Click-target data
_ _ _ _ _ _ _

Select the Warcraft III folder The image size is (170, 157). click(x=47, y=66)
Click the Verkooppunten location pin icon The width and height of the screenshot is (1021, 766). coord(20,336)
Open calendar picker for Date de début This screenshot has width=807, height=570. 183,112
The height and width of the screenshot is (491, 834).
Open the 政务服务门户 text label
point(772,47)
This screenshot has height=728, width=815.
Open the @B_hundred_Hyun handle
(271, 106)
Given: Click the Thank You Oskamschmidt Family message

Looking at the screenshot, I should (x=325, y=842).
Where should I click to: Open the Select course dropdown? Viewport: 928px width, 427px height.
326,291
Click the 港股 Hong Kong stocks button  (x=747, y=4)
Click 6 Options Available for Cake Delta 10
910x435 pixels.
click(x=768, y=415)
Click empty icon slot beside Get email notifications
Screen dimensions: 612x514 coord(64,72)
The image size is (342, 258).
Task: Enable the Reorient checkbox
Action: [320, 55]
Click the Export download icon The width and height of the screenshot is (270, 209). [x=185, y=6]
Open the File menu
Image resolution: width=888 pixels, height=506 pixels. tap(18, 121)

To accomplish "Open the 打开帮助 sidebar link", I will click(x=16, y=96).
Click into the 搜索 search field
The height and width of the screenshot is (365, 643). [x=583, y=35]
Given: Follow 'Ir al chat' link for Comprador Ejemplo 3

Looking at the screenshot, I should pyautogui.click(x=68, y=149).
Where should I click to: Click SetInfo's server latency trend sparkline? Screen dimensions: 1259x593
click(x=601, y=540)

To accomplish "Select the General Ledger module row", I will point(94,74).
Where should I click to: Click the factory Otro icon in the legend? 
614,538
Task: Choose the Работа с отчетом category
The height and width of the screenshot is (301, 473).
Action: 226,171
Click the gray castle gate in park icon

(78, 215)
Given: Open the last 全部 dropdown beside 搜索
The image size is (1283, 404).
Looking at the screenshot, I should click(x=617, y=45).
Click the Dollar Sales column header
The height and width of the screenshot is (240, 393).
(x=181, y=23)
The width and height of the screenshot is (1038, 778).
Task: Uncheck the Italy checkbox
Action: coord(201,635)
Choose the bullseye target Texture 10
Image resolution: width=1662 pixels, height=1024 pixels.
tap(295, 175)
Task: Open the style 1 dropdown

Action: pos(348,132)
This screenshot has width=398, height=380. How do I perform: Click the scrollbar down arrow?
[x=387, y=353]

_ _ _ _ _ _ _

Format all of the material above as a JSON list of strings, with one string per line and blank lines omitted.

> **ANSWER TO THE EXERCISE**
[
  "Select the Warcraft III folder The image size is (170, 157). click(x=47, y=66)",
  "Click the Verkooppunten location pin icon The width and height of the screenshot is (1021, 766). coord(20,336)",
  "Open calendar picker for Date de début This screenshot has width=807, height=570. 183,112",
  "The height and width of the screenshot is (491, 834).",
  "Open the 政务服务门户 text label",
  "point(772,47)",
  "This screenshot has height=728, width=815.",
  "Open the @B_hundred_Hyun handle",
  "(271, 106)",
  "Given: Click the Thank You Oskamschmidt Family message",
  "Looking at the screenshot, I should (x=325, y=842).",
  "Where should I click to: Open the Select course dropdown? Viewport: 928px width, 427px height.",
  "326,291",
  "Click the 港股 Hong Kong stocks button  (x=747, y=4)",
  "Click 6 Options Available for Cake Delta 10",
  "910x435 pixels.",
  "click(x=768, y=415)",
  "Click empty icon slot beside Get email notifications",
  "Screen dimensions: 612x514 coord(64,72)",
  "The image size is (342, 258).",
  "Task: Enable the Reorient checkbox",
  "Action: [320, 55]",
  "Click the Export download icon The width and height of the screenshot is (270, 209). [x=185, y=6]",
  "Open the File menu",
  "Image resolution: width=888 pixels, height=506 pixels. tap(18, 121)",
  "To accomplish \"Open the 打开帮助 sidebar link\", I will click(x=16, y=96).",
  "Click into the 搜索 search field",
  "The height and width of the screenshot is (365, 643). [x=583, y=35]",
  "Given: Follow 'Ir al chat' link for Comprador Ejemplo 3",
  "Looking at the screenshot, I should pyautogui.click(x=68, y=149).",
  "Where should I click to: Click SetInfo's server latency trend sparkline? Screen dimensions: 1259x593",
  "click(x=601, y=540)",
  "To accomplish \"Select the General Ledger module row\", I will point(94,74).",
  "Where should I click to: Click the factory Otro icon in the legend? ",
  "614,538",
  "Task: Choose the Работа с отчетом category",
  "The height and width of the screenshot is (301, 473).",
  "Action: 226,171",
  "Click the gray castle gate in park icon",
  "(78, 215)",
  "Given: Open the last 全部 dropdown beside 搜索",
  "The image size is (1283, 404).",
  "Looking at the screenshot, I should click(x=617, y=45).",
  "Click the Dollar Sales column header",
  "The height and width of the screenshot is (240, 393).",
  "(x=181, y=23)",
  "The width and height of the screenshot is (1038, 778).",
  "Task: Uncheck the Italy checkbox",
  "Action: coord(201,635)",
  "Choose the bullseye target Texture 10",
  "Image resolution: width=1662 pixels, height=1024 pixels.",
  "tap(295, 175)",
  "Task: Open the style 1 dropdown",
  "Action: pos(348,132)",
  "This screenshot has width=398, height=380. How do I perform: Click the scrollbar down arrow?",
  "[x=387, y=353]"
]